Le préfet a invité le 3 juillet les élus du Vercors et du Trièves mais aussi des Chambaran, pour échanger sur les difficultés rencontrées du fait de la présence accrue du loup sur ces territoires.

Cette réunion a permis d’évoquer les récentes attaques des troupeaux et d’entendre l’inquiétude des élus face à l’augmentation de ces attaques depuis le début de l’année.

Les services de la direction départementale des territoires (DDT) ont pu présenter les informations disponibles sur le suivi de la population de loups en Isère, les contraintes de la présence croissante du loup pour l’élevage extensif et les enjeux du pastoralisme en Isère.

Le loup est une espèce protégée tant au niveau international par la convention de Berne, ratifiée par la France en 1989, qu’au niveau de la communauté européenne à travers la directive sur la conservation des habitats naturels, de la faune et de la flore sauvages. Ces dispositions ont été transposées en droit français, dans le code de l’environnement, et un arrêté ministériel du 23 avril 2007 a également inscrit le loup sur la liste des mammifères protégés sur l’ensemble du territoire national.
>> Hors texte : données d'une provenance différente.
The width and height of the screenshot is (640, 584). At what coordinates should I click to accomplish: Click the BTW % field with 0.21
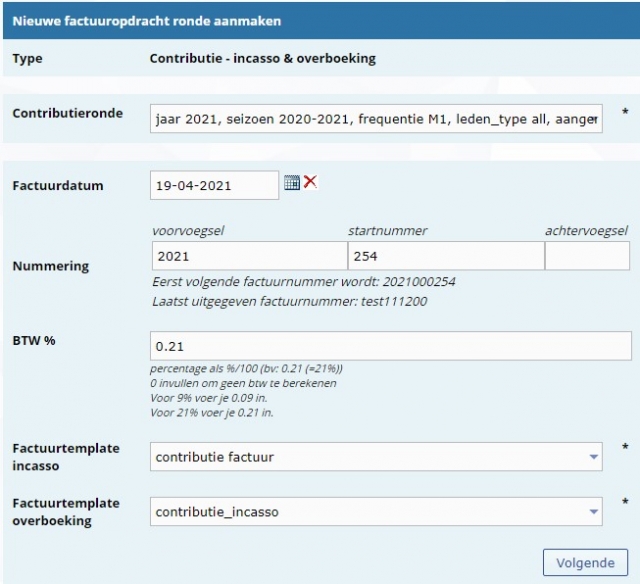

Le Préfet de l’Isère a rappelé que l’État demeure mobilisé aux cotés des éleveurs en indemnisant leurs pertes et en accompagnant la protection des troupeaux (clôtures, chiens, effaroucheurs lumineux à proximité des habitations, …) qui constitue la réponse la plus urgente face aux attaques.

Un protocole d’effarouchement, rédigé par l’Office National de la Chasse et de la Faune Sauvage (ONCFS) sera d’ailleurs très prochainement signé par le Préfet.

Le Préfet a également rappelé les autorisations de tirs de défense et de tirs de défense renforcés qu’il a délivrées en 2016 (62) et depuis le début de l’année (103) mais qui restent suspendues, depuis le 30 juin à un nouvel arrêté ministériel qui devrait être signé très prochainement.

Les élus ont informé le préfet de leur intention de réclamer une évaluation nationale et européenne sur le loup.

Le Préfet de l’Isère a enfin rappelé les progrès enregistrés en matière de circulation de l’information entre les services de l’État et les élus locaux, et s’est engagé à renforcer la présence des services sur le terrain, ONCFS, DDT et gendarmerie.

Un travail de réflexion sera mené avec l’ensemble des acteurs sur les évolutions possibles permettant de concilier au mieux l’activité économique, pastorale comme touristique, et la présence croissante du loup dans le cadre de la loi Montagne 2.